## [Your goal]
Extract every line of the items below and repeat each one unchanged.
====== Record excerpts
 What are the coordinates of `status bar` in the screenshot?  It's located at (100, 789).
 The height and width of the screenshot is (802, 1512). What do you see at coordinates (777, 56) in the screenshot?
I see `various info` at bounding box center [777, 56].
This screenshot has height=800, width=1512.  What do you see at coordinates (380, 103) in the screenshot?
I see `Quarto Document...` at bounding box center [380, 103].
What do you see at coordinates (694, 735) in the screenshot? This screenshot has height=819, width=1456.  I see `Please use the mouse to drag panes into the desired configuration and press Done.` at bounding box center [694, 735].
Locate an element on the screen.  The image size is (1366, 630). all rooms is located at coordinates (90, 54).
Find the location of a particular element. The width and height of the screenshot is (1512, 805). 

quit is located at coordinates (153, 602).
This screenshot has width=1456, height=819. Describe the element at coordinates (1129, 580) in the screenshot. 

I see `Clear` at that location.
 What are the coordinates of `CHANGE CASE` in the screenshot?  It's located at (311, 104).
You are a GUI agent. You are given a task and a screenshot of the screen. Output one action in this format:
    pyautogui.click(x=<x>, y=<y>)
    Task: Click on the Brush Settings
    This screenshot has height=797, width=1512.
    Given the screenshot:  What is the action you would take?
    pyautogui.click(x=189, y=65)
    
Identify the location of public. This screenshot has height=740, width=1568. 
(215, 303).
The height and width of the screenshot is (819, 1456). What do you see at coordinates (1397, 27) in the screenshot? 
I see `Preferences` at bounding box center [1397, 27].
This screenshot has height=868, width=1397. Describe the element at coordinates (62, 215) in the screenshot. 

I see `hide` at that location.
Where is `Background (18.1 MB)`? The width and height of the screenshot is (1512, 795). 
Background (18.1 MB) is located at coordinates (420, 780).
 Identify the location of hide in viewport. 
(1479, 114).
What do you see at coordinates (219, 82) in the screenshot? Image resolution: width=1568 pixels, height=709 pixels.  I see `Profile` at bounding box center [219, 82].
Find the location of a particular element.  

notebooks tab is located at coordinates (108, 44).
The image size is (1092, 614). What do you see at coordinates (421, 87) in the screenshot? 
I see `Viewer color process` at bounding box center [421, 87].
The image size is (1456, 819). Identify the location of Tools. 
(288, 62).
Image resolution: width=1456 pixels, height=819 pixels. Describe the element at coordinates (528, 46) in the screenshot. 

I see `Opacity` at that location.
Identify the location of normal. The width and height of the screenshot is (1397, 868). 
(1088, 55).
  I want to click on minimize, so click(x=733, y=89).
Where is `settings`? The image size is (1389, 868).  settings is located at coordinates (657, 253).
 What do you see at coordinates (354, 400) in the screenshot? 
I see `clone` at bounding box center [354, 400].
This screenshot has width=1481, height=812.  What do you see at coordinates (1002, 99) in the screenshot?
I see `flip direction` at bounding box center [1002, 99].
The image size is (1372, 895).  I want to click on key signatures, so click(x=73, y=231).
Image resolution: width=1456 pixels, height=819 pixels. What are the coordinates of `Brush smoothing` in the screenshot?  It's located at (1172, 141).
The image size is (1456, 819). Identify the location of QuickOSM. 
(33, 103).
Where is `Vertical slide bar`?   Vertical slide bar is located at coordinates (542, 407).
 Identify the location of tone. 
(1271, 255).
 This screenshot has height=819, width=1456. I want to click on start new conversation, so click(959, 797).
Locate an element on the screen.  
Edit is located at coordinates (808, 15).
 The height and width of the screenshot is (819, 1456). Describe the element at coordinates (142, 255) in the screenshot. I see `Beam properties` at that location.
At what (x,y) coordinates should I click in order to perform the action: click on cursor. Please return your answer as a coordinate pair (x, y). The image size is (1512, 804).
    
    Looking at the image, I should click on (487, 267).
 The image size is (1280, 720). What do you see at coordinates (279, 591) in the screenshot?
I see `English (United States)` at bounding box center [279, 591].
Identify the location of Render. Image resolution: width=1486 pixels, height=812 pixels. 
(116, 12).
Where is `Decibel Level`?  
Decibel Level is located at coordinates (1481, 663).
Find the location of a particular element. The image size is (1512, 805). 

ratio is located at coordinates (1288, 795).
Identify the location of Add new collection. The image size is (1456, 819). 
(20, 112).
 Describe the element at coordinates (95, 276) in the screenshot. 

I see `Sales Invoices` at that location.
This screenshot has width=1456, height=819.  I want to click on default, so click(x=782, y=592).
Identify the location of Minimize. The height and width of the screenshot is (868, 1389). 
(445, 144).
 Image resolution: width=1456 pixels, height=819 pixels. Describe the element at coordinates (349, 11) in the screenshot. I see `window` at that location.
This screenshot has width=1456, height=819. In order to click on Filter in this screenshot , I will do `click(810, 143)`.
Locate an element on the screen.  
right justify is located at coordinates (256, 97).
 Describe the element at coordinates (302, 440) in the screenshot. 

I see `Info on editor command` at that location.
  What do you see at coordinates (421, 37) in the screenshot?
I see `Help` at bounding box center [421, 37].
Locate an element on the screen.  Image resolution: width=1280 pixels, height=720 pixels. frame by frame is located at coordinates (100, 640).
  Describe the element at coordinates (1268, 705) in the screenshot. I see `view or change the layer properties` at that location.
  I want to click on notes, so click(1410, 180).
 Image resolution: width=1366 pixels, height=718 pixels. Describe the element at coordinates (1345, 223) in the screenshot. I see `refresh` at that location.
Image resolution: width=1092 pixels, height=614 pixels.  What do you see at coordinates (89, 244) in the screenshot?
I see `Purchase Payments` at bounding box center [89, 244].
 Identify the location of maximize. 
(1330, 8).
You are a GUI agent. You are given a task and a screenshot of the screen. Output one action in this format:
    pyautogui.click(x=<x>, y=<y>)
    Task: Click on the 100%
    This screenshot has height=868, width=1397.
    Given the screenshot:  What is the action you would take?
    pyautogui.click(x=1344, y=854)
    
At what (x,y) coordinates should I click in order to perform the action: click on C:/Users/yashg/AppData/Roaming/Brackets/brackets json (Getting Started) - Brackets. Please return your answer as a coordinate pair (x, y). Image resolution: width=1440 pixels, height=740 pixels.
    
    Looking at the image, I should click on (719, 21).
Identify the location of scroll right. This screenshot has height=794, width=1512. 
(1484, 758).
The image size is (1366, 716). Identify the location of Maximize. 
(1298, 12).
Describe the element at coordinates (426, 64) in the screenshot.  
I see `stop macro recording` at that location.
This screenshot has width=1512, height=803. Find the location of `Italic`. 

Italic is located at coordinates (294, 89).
============
## [Task output]
 What are the coordinates of `status bar` in the screenshot?  It's located at (100, 789).
 The height and width of the screenshot is (802, 1512). What do you see at coordinates (777, 56) in the screenshot?
I see `various info` at bounding box center [777, 56].
This screenshot has height=800, width=1512.  What do you see at coordinates (380, 103) in the screenshot?
I see `Quarto Document...` at bounding box center [380, 103].
What do you see at coordinates (694, 735) in the screenshot? This screenshot has height=819, width=1456.  I see `Please use the mouse to drag panes into the desired configuration and press Done.` at bounding box center [694, 735].
Locate an element on the screen.  The image size is (1366, 630). all rooms is located at coordinates (90, 54).
Find the location of a particular element. The width and height of the screenshot is (1512, 805). 

quit is located at coordinates (153, 602).
This screenshot has width=1456, height=819. Describe the element at coordinates (1129, 580) in the screenshot. 

I see `Clear` at that location.
 What are the coordinates of `CHANGE CASE` in the screenshot?  It's located at (311, 104).
You are a GUI agent. You are given a task and a screenshot of the screen. Output one action in this format:
    pyautogui.click(x=<x>, y=<y>)
    Task: Click on the Brush Settings
    This screenshot has height=797, width=1512.
    Given the screenshot:  What is the action you would take?
    pyautogui.click(x=189, y=65)
    
Identify the location of public. This screenshot has height=740, width=1568. 
(215, 303).
The height and width of the screenshot is (819, 1456). What do you see at coordinates (1397, 27) in the screenshot? 
I see `Preferences` at bounding box center [1397, 27].
This screenshot has height=868, width=1397. Describe the element at coordinates (62, 215) in the screenshot. 

I see `hide` at that location.
Where is `Background (18.1 MB)`? The width and height of the screenshot is (1512, 795). 
Background (18.1 MB) is located at coordinates (420, 780).
 Identify the location of hide in viewport. 
(1479, 114).
What do you see at coordinates (219, 82) in the screenshot? Image resolution: width=1568 pixels, height=709 pixels.  I see `Profile` at bounding box center [219, 82].
Find the location of a particular element.  

notebooks tab is located at coordinates (108, 44).
The image size is (1092, 614). What do you see at coordinates (421, 87) in the screenshot? 
I see `Viewer color process` at bounding box center [421, 87].
The image size is (1456, 819). Identify the location of Tools. 
(288, 62).
Image resolution: width=1456 pixels, height=819 pixels. Describe the element at coordinates (528, 46) in the screenshot. 

I see `Opacity` at that location.
Identify the location of normal. The width and height of the screenshot is (1397, 868). 
(1088, 55).
  I want to click on minimize, so click(x=733, y=89).
Where is `settings`? The image size is (1389, 868).  settings is located at coordinates (657, 253).
 What do you see at coordinates (354, 400) in the screenshot? 
I see `clone` at bounding box center [354, 400].
This screenshot has width=1481, height=812.  What do you see at coordinates (1002, 99) in the screenshot?
I see `flip direction` at bounding box center [1002, 99].
The image size is (1372, 895).  I want to click on key signatures, so click(x=73, y=231).
Image resolution: width=1456 pixels, height=819 pixels. What are the coordinates of `Brush smoothing` in the screenshot?  It's located at (1172, 141).
The image size is (1456, 819). Identify the location of QuickOSM. 
(33, 103).
Where is `Vertical slide bar`?   Vertical slide bar is located at coordinates (542, 407).
 Identify the location of tone. 
(1271, 255).
 This screenshot has height=819, width=1456. I want to click on start new conversation, so click(959, 797).
Locate an element on the screen.  
Edit is located at coordinates (808, 15).
 The height and width of the screenshot is (819, 1456). Describe the element at coordinates (142, 255) in the screenshot. I see `Beam properties` at that location.
At what (x,y) coordinates should I click in order to perform the action: click on cursor. Please return your answer as a coordinate pair (x, y). The image size is (1512, 804).
    
    Looking at the image, I should click on (487, 267).
 The image size is (1280, 720). What do you see at coordinates (279, 591) in the screenshot?
I see `English (United States)` at bounding box center [279, 591].
Identify the location of Render. Image resolution: width=1486 pixels, height=812 pixels. 
(116, 12).
Where is `Decibel Level`?  
Decibel Level is located at coordinates (1481, 663).
Find the location of a particular element. The image size is (1512, 805). 

ratio is located at coordinates (1288, 795).
Identify the location of Add new collection. The image size is (1456, 819). 
(20, 112).
 Describe the element at coordinates (95, 276) in the screenshot. 

I see `Sales Invoices` at that location.
This screenshot has width=1456, height=819.  I want to click on default, so click(x=782, y=592).
Identify the location of Minimize. The height and width of the screenshot is (868, 1389). 
(445, 144).
 Image resolution: width=1456 pixels, height=819 pixels. Describe the element at coordinates (349, 11) in the screenshot. I see `window` at that location.
This screenshot has width=1456, height=819. In order to click on Filter in this screenshot , I will do `click(810, 143)`.
Locate an element on the screen.  
right justify is located at coordinates (256, 97).
 Describe the element at coordinates (302, 440) in the screenshot. 

I see `Info on editor command` at that location.
  What do you see at coordinates (421, 37) in the screenshot?
I see `Help` at bounding box center [421, 37].
Locate an element on the screen.  Image resolution: width=1280 pixels, height=720 pixels. frame by frame is located at coordinates (100, 640).
  Describe the element at coordinates (1268, 705) in the screenshot. I see `view or change the layer properties` at that location.
  I want to click on notes, so click(1410, 180).
 Image resolution: width=1366 pixels, height=718 pixels. Describe the element at coordinates (1345, 223) in the screenshot. I see `refresh` at that location.
Image resolution: width=1092 pixels, height=614 pixels.  What do you see at coordinates (89, 244) in the screenshot?
I see `Purchase Payments` at bounding box center [89, 244].
 Identify the location of maximize. 
(1330, 8).
You are a GUI agent. You are given a task and a screenshot of the screen. Output one action in this format:
    pyautogui.click(x=<x>, y=<y>)
    Task: Click on the 100%
    This screenshot has height=868, width=1397.
    Given the screenshot:  What is the action you would take?
    pyautogui.click(x=1344, y=854)
    
At what (x,y) coordinates should I click in order to perform the action: click on C:/Users/yashg/AppData/Roaming/Brackets/brackets json (Getting Started) - Brackets. Please return your answer as a coordinate pair (x, y). Image resolution: width=1440 pixels, height=740 pixels.
    
    Looking at the image, I should click on (719, 21).
Identify the location of scroll right. This screenshot has height=794, width=1512. 
(1484, 758).
The image size is (1366, 716). Identify the location of Maximize. 
(1298, 12).
Describe the element at coordinates (426, 64) in the screenshot.  
I see `stop macro recording` at that location.
This screenshot has width=1512, height=803. Find the location of `Italic`. 

Italic is located at coordinates (294, 89).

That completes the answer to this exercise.